The only fundamental (and insurmountable) issue is, Who is the real caliph?  This question exposes the fundamental lie at the heart of Islamic ideology.  The history of Islam is such that it has never, ever been able to reify its umma into one community, nor see one Caliph and one Caliphate hold sway.  Rather, it has been successively riven with internal dissent, ambitions, rivalries, ethnic hatreds, and cultural divisions.  Islamic sects (predominantly Sunni and Shi'a) cannot live in peace.  Each regards the others as apostate--and, therefore, under sentence of death.

Islam and Islamic powers may well serve as Divine, Christ ordained judgements upon the apostate West, even as Egypt, Assyria, Babylonia, the Medes, and the Romans served as judgements upon Israel and Judah for their apostasy.  But its centre cannot hold.  It will always end up breaking apart into rival groups and factions.  A house divided against itself cannot stand.

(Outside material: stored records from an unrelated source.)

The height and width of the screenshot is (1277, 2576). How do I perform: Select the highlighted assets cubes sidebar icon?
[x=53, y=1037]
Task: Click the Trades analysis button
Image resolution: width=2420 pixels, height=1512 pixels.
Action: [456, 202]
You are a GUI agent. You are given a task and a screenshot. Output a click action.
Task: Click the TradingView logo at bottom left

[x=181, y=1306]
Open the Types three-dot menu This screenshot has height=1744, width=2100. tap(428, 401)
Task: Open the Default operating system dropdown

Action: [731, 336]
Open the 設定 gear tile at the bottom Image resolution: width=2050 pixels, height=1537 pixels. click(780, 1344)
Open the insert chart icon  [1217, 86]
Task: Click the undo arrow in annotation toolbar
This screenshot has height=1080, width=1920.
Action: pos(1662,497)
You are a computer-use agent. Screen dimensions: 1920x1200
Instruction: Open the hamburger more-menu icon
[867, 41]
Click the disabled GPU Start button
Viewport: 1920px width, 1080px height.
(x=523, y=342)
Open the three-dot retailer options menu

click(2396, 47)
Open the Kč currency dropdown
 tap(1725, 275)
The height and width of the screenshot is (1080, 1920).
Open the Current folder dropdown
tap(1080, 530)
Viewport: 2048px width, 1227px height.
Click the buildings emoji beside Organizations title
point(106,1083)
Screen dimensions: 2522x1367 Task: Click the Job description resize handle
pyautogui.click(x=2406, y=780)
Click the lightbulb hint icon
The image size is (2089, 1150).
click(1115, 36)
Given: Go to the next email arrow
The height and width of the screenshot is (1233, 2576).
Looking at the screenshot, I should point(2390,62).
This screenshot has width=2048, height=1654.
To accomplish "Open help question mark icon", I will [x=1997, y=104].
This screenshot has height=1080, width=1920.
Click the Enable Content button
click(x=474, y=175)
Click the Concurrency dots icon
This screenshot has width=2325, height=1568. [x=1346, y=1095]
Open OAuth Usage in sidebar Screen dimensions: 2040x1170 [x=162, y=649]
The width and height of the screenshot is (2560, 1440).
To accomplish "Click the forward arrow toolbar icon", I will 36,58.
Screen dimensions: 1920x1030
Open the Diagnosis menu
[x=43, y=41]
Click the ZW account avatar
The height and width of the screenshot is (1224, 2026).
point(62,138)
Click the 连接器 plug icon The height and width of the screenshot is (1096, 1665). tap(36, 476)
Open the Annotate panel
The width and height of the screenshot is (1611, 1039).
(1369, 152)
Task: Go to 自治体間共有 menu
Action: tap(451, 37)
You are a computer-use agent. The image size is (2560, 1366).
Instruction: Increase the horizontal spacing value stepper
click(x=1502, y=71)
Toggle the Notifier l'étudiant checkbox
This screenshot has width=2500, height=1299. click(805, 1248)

From the Christian's perspective, there is a silver lining in all of this.  For centuries, Christian missionaries have been shut out of countries like Saudi Arabia, and persecuted violently in many other Islamic nations.  The migrating "barbarian" hordes of Islamic peoples into the West will bring them into contact with Christian preachers, missionaries, and the true Umma for the first time in their lives.

Who knows what glories will result from such an opportunity.  After all, that's precisely how many barbarian tribes became Christianised throughout Western Europe.